======== MATERIAL TO PROCESS

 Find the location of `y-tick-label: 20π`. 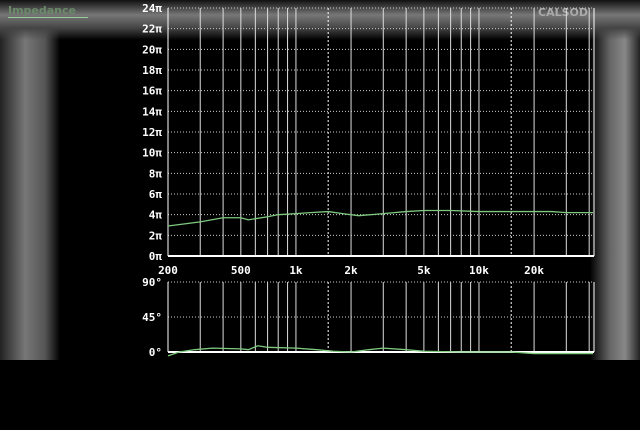

y-tick-label: 20π is located at coordinates (152, 50).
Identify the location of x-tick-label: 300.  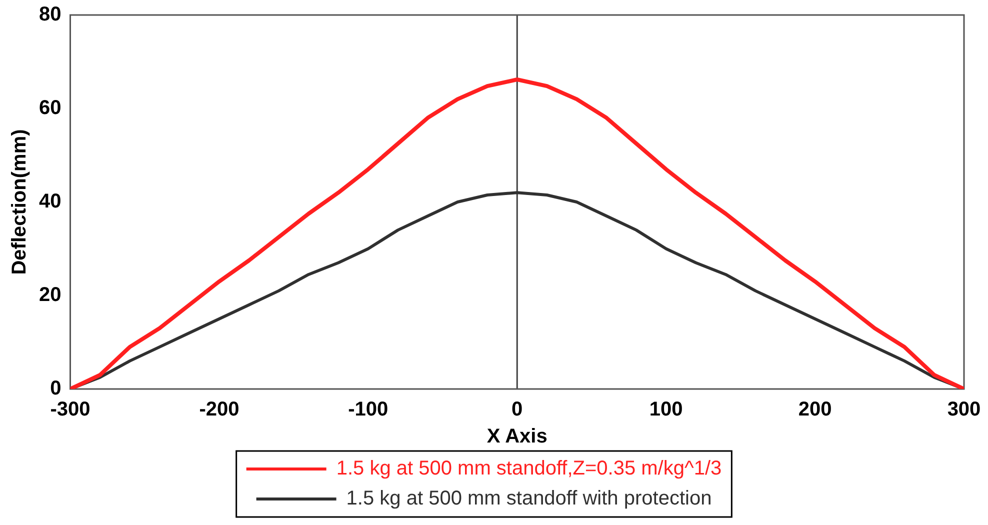
(964, 410).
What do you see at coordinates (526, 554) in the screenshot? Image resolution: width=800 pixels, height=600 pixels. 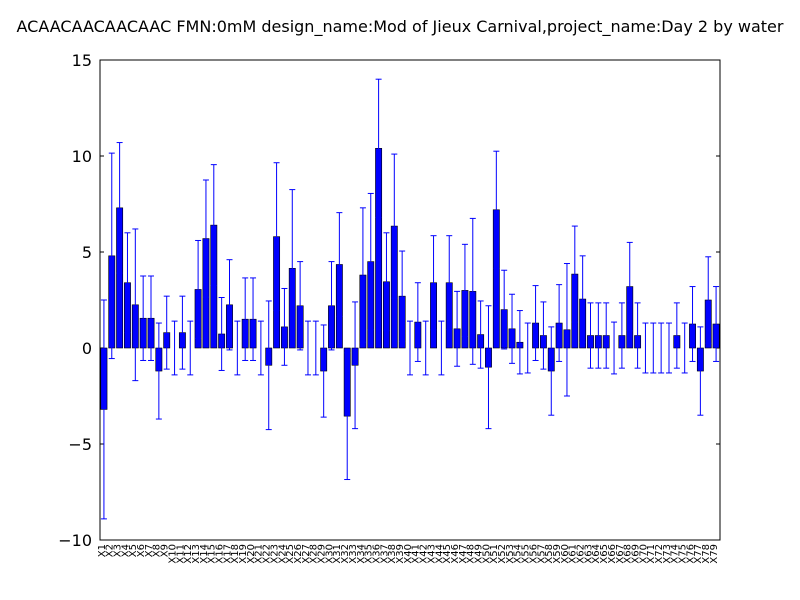 I see `x-tick-label: X55` at bounding box center [526, 554].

================

• [WHAT YOU SHOULD DO]:
Reproduce the data above word for word, from its first line through the line containing "(964, 410).", with both of those lines included. Leave the pictures out of your copy.

• [EXPECTED OUTPUT]:
 Find the location of `y-tick-label: 20π`. 

y-tick-label: 20π is located at coordinates (152, 50).
Identify the location of x-tick-label: 300.  
(964, 410).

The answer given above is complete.